(TEXT BLOCK):
* * * * * * *

Again, Plaintiffs cannot be allowed to re-plead their RICO claim based on information that they had prior to Judge Townes's September 8, 2015 order dismissing it. Clarke, 2016 WL 4573976, at *2 (E.D.N.Y. Aug. 31, 2016) ("To succeed on such a motion, the movant bears the burden of showing . . . that the movant was 'justifiably ignorant' of the new evidence 'despite due diligence' prior to judgment.") (citing Int'l Broth. Of Teamsters, 237 F.3d at 392).
Furthermore, even if Plaintiffs were permitted to re-plead their RICO claim based on the additional Safonov information, it would still be insufficient to state open-ended continuity for purposes of a RICO claim. Even charitably construed, the "new evidence" from Safonov permits Plaintiffs to allege a few more predicate acts, some based on the same Mercedes transaction between MAVL and Defendants in 2013 alleged in the original complaint and some based on Safonov's three boat-related transactions with Defendants in 2013 and 2014. (See, e.g., PAC, at ¶¶ 197-307.) But, the addition of these new predicate acts still do not plausibly allege the "continuity" element of a RICO claim. Open-ended continuity requires a threat of continued criminal activity. See H.J., Inc. v. Nw. Bell Tel. Co., 492 U.S. 229, 239 (1989); GICC Capital Corp. v. Tech. Fin. Grp., Inc., 67 F.3d 463, 465 (2d Cir. 1995). Where allegations concern an "inherently terminable" scheme, there is no threat of continued criminal activity and open-ended continuity is lacking as a matter of law. GICC Capital Corp., 67 F.3d at 466 ("It defies logic to suggest that a threat of continued looting activity exists when, as plaintiff admits, there is nothing left to loot."); Cofacredit, S.A. v. Windsor Plumbing Supply Co., 187 F.3d 229, 244 (2d Cir. 1999) ("[A]n 'inherently terminable' scheme does not imply a threat of continued racketeering activity."). Even under Plaintiffs' proposed re-pleading of their RICO claim, the entire scheme of which Plaintiffs and the proposed new plaintiffs complain begins and ends with the misappropriation or withholding of certain property between 2009 and 2016, with the primary conduct as alleged taking place between January 2013 and August 2014. (See PAC, at ¶¶ 87-90, 303, 384.) There is simply not enough in the PAC to plausibly allege the open-ended threat of continued criminal activity to support a civil RICO claim.

* * * * * * *

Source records
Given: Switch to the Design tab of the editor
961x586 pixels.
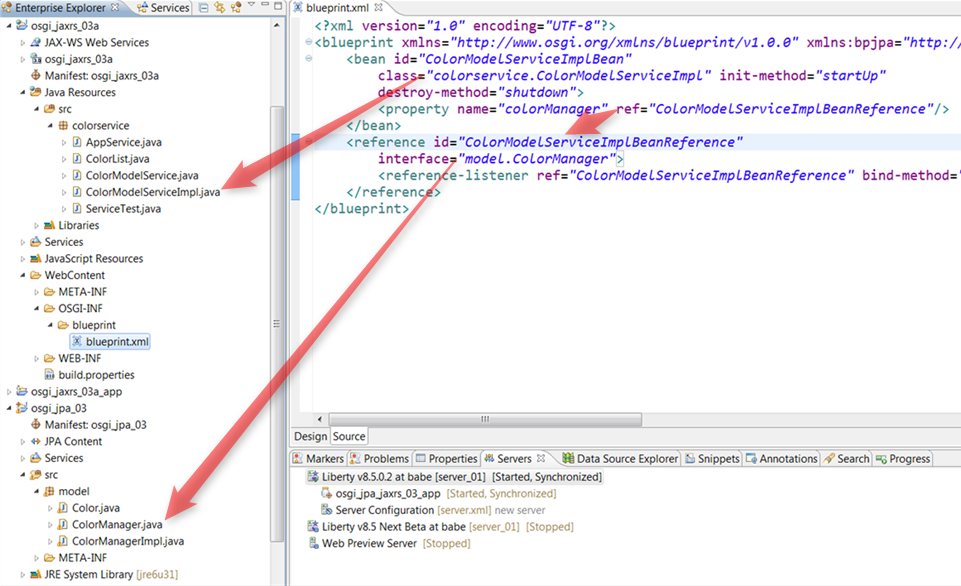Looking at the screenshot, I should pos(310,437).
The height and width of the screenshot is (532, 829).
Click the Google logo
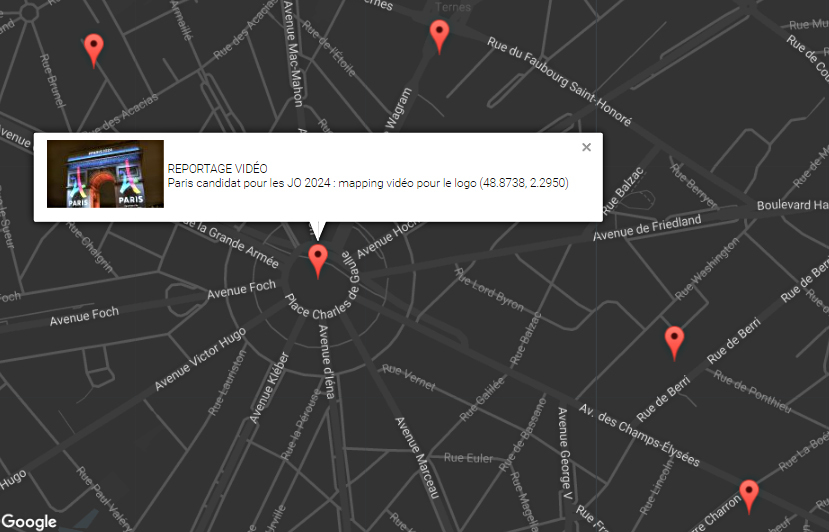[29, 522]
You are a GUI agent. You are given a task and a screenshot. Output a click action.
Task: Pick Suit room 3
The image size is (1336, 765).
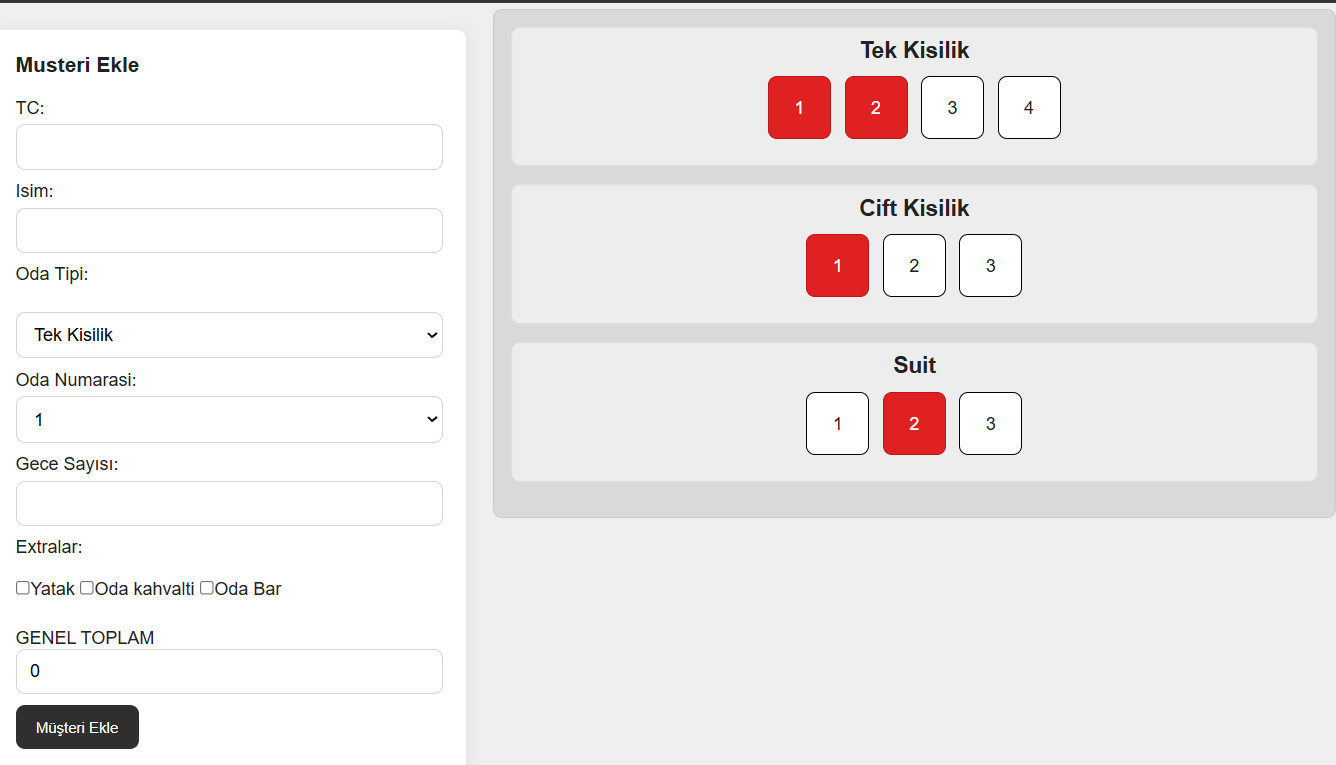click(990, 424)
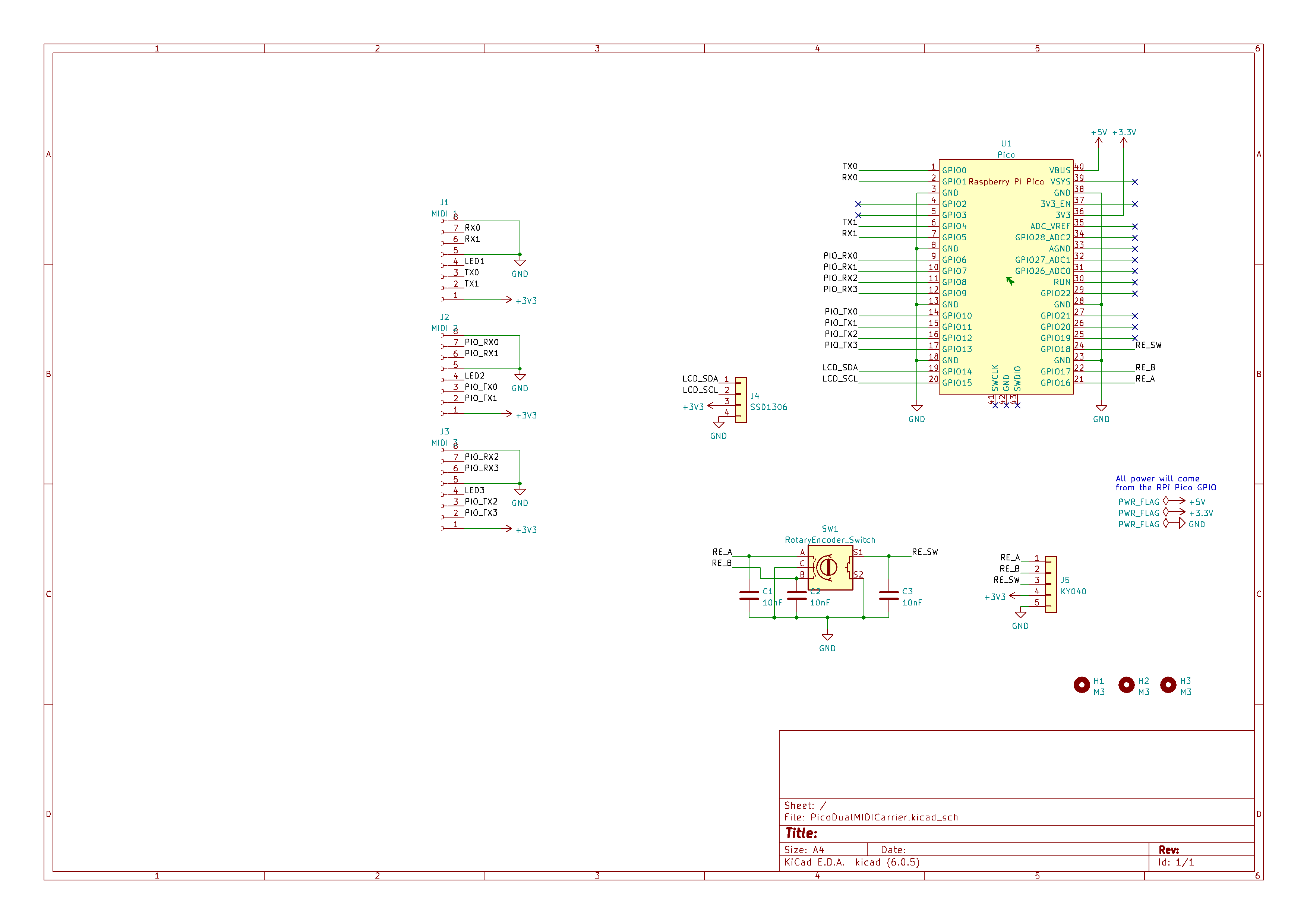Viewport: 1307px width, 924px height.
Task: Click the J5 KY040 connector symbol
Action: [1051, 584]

* * * * * * *

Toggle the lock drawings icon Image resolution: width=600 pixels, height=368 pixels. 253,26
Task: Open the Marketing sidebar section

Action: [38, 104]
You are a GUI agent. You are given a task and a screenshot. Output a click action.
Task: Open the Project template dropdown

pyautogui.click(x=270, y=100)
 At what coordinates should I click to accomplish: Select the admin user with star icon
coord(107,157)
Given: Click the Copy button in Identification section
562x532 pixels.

* * * * * * *

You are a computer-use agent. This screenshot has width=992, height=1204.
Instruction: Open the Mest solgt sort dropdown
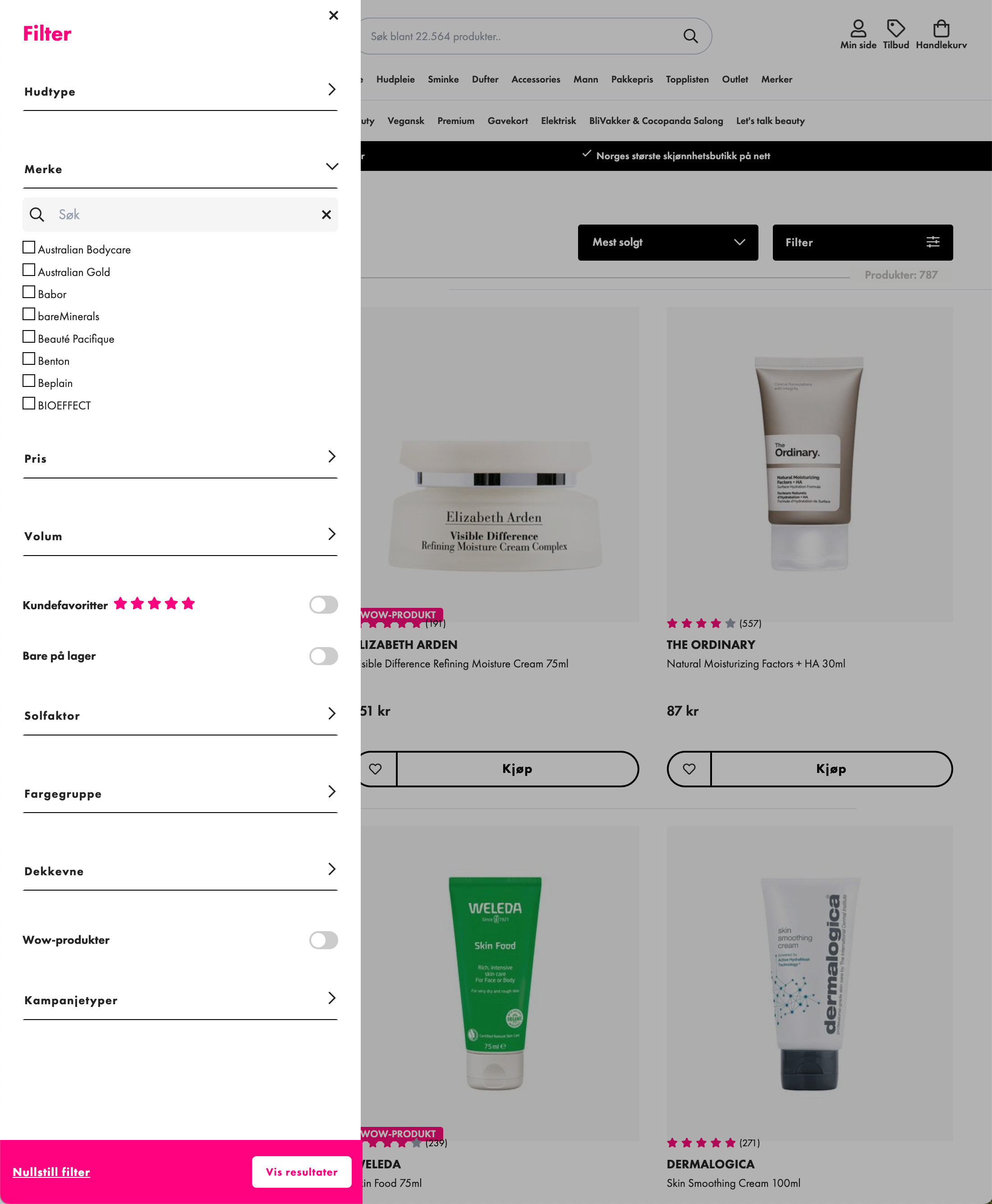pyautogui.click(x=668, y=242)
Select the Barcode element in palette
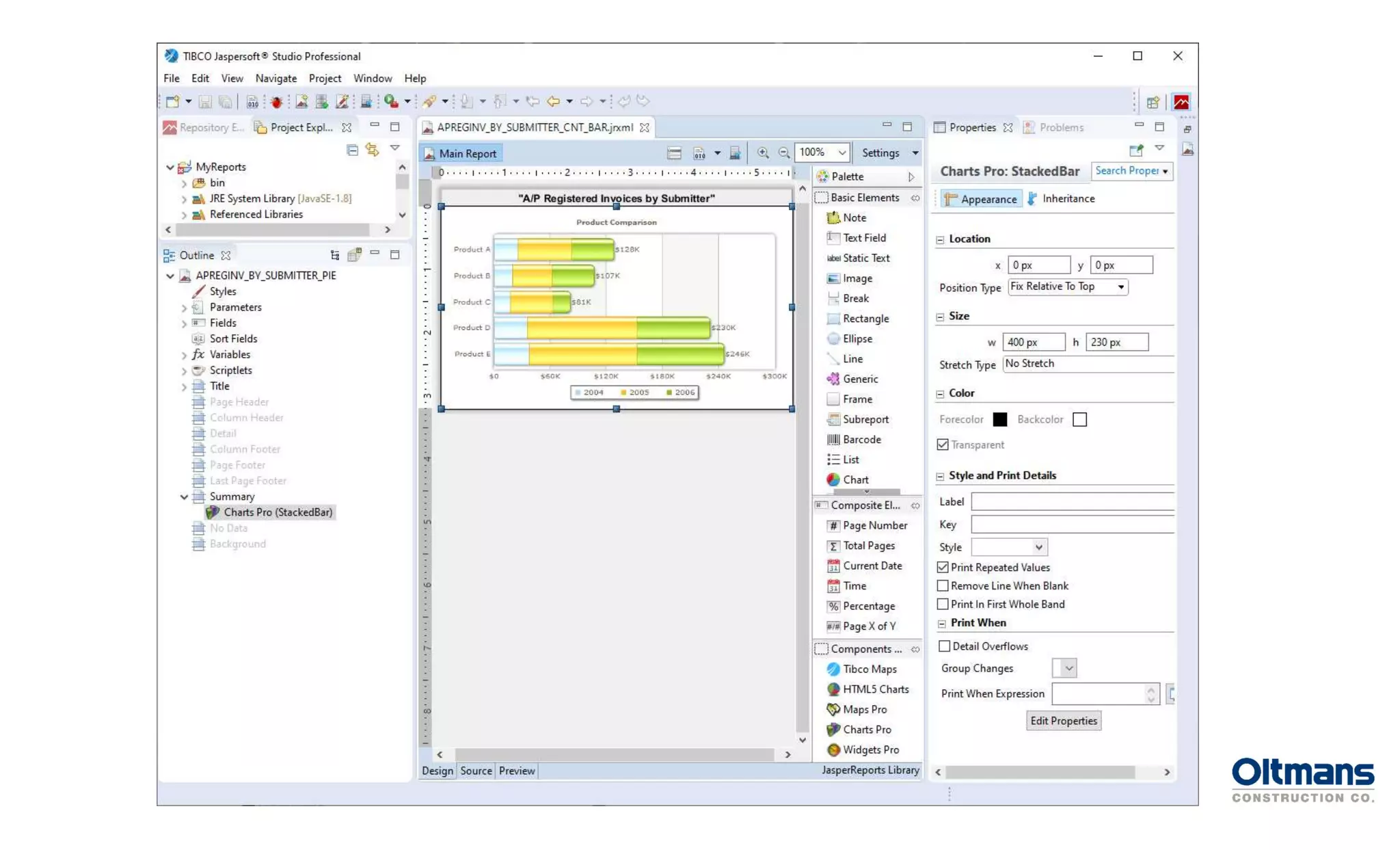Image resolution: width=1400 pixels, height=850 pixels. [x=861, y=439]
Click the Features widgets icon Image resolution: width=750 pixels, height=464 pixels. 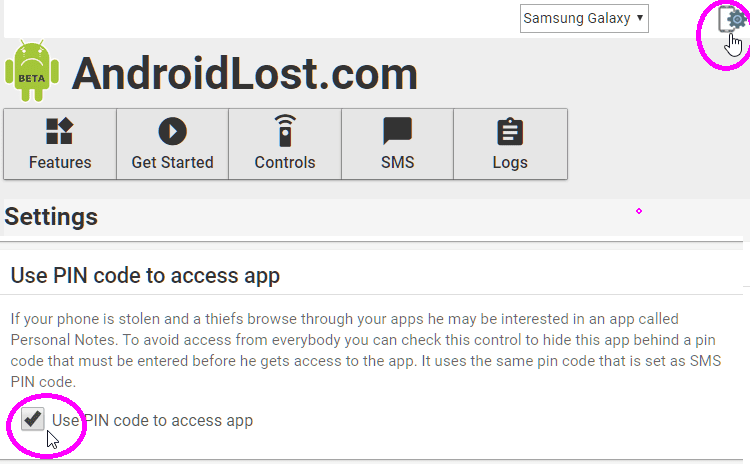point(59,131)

* * * * * * *

(WORK TO DO):
• 1. Summarize the passage on re-pleading the RICO claim in two sentences.
• 2. Reproduce the part of the passage on re-pleading the RICO claim that opens with the words containing "Again, Plaintiffs cannot" and closes with "F.3d at 392).".

(FULL SOLUTIONS):
• 1. Plaintiffs cannot re-plead their RICO claim based on information they had before Judge Townes's September 8, 2015 order dismissing it. Even with the additional predicate acts drawn from the Safonov information, the proposed pleading fails to allege open-ended continuity: the scheme begins and ends with the misappropriation or withholding of certain property between 2009 and 2016, and the PAC does not plausibly allege a threat of continued criminal activity.

• 2.
Again, Plaintiffs cannot be allowed to re-plead their RICO claim based on information that they had prior to Judge Townes's September 8, 2015 order dismissing it. Clarke, 2016 WL 4573976, at *2 (E.D.N.Y. Aug. 31, 2016) ("To succeed on such a motion, the movant bears the burden of showing . . . that the movant was 'justifiably ignorant' of the new evidence 'despite due diligence' prior to judgment.") (citing Int'l Broth. Of Teamsters, 237 F.3d at 392).